> Exercise objective
Your answer should be the exact lines of the data below from the one containing "You are a GUI" through the one containing "The image size is (819, 1456)."; please include nothing else.

> Data for this exercise
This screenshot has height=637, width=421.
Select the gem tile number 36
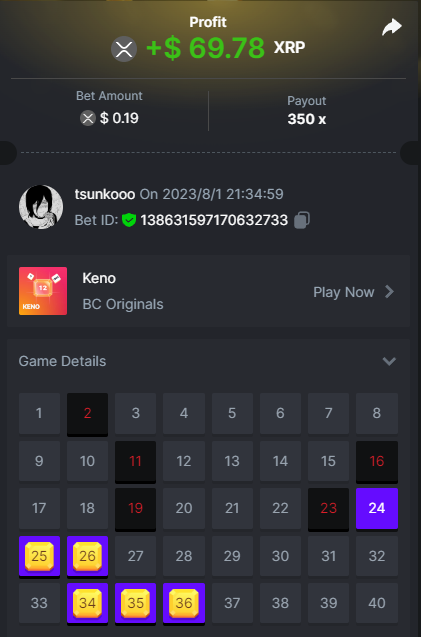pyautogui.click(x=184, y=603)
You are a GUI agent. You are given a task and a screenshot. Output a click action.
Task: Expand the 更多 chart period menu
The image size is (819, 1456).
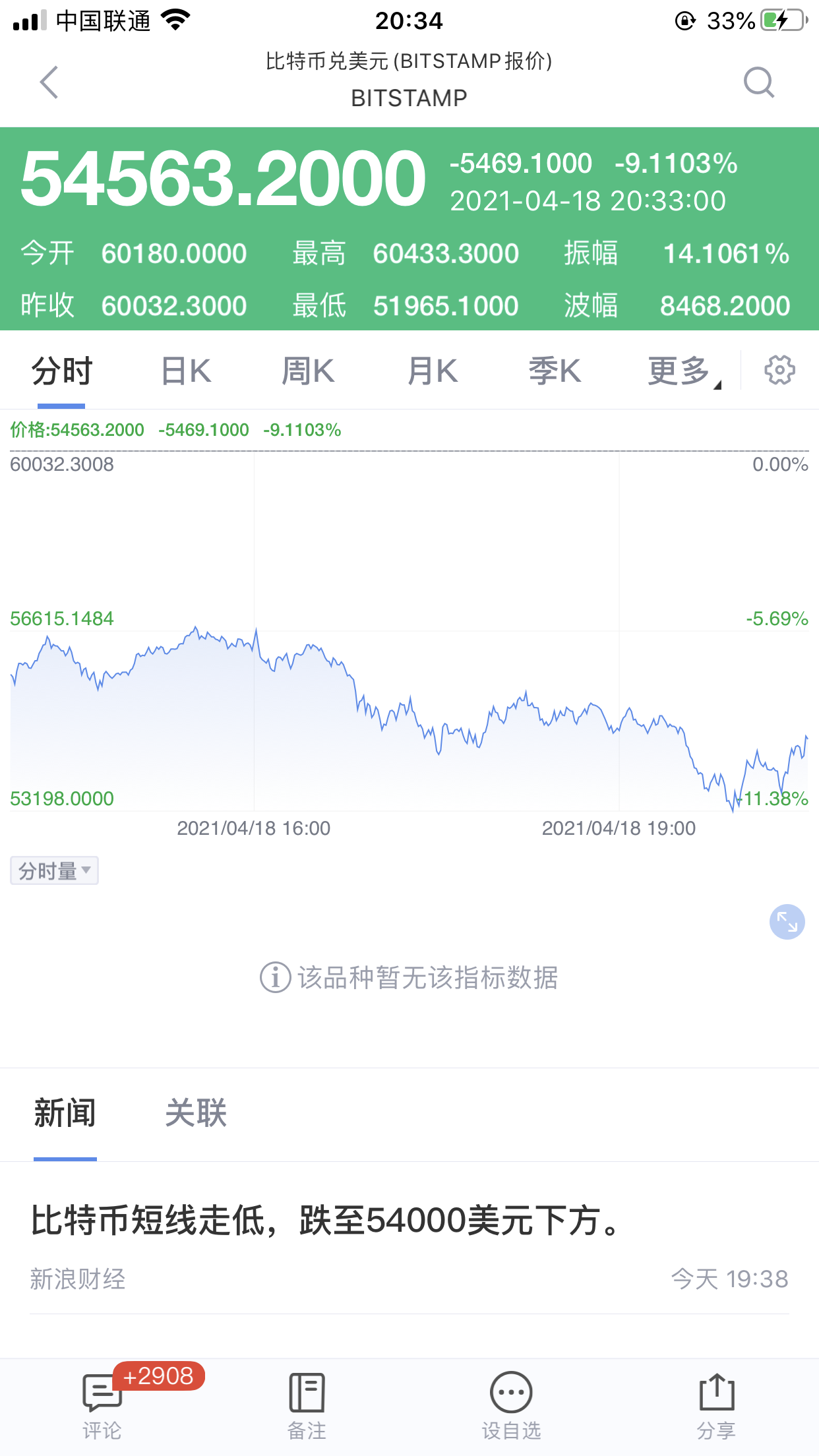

...

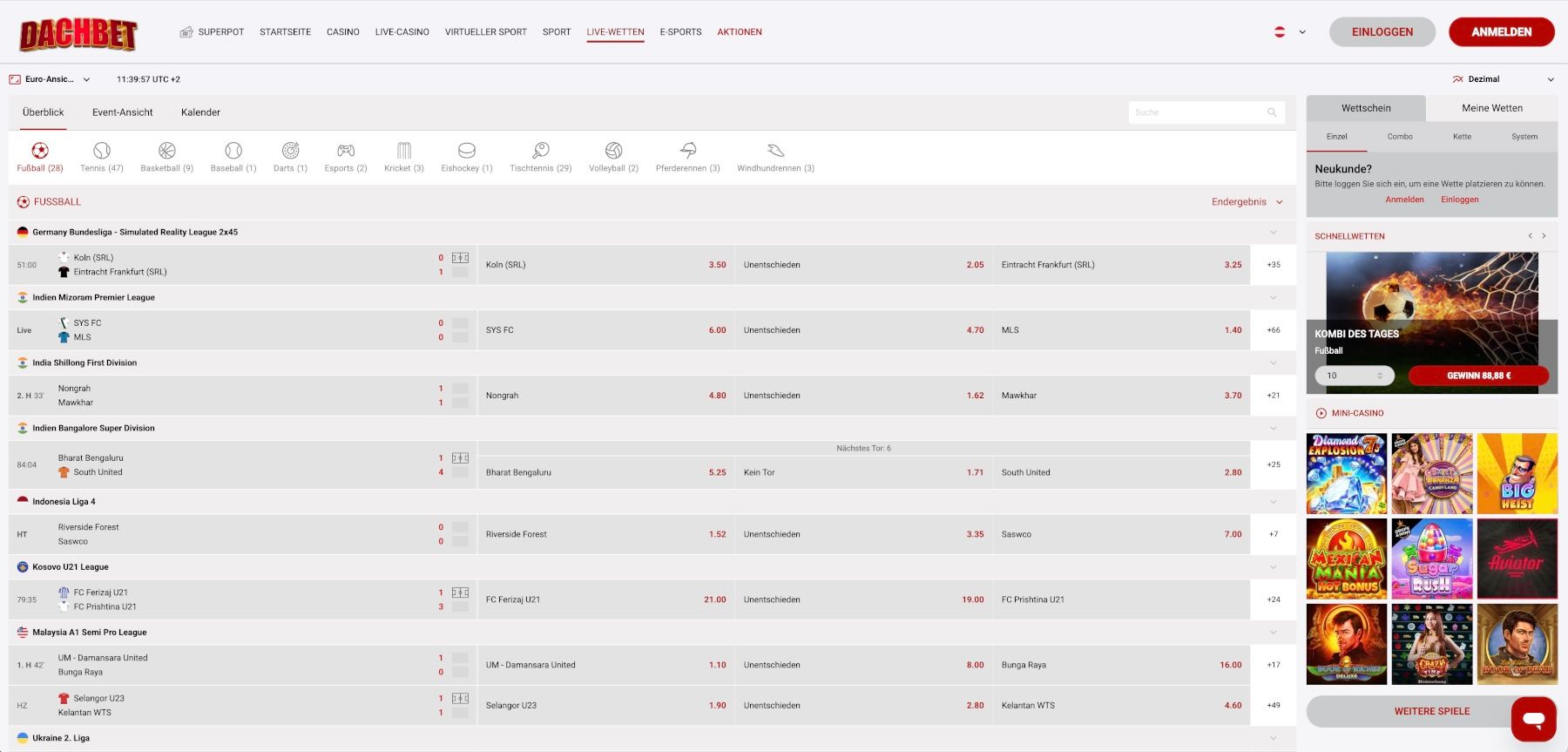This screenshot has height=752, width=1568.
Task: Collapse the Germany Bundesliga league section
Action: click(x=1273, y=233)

> Response to this task
You are a GUI agent. You are given a task and a screenshot. Output a click action.
Task: Expand the 更多 chart period menu
The image size is (819, 1456).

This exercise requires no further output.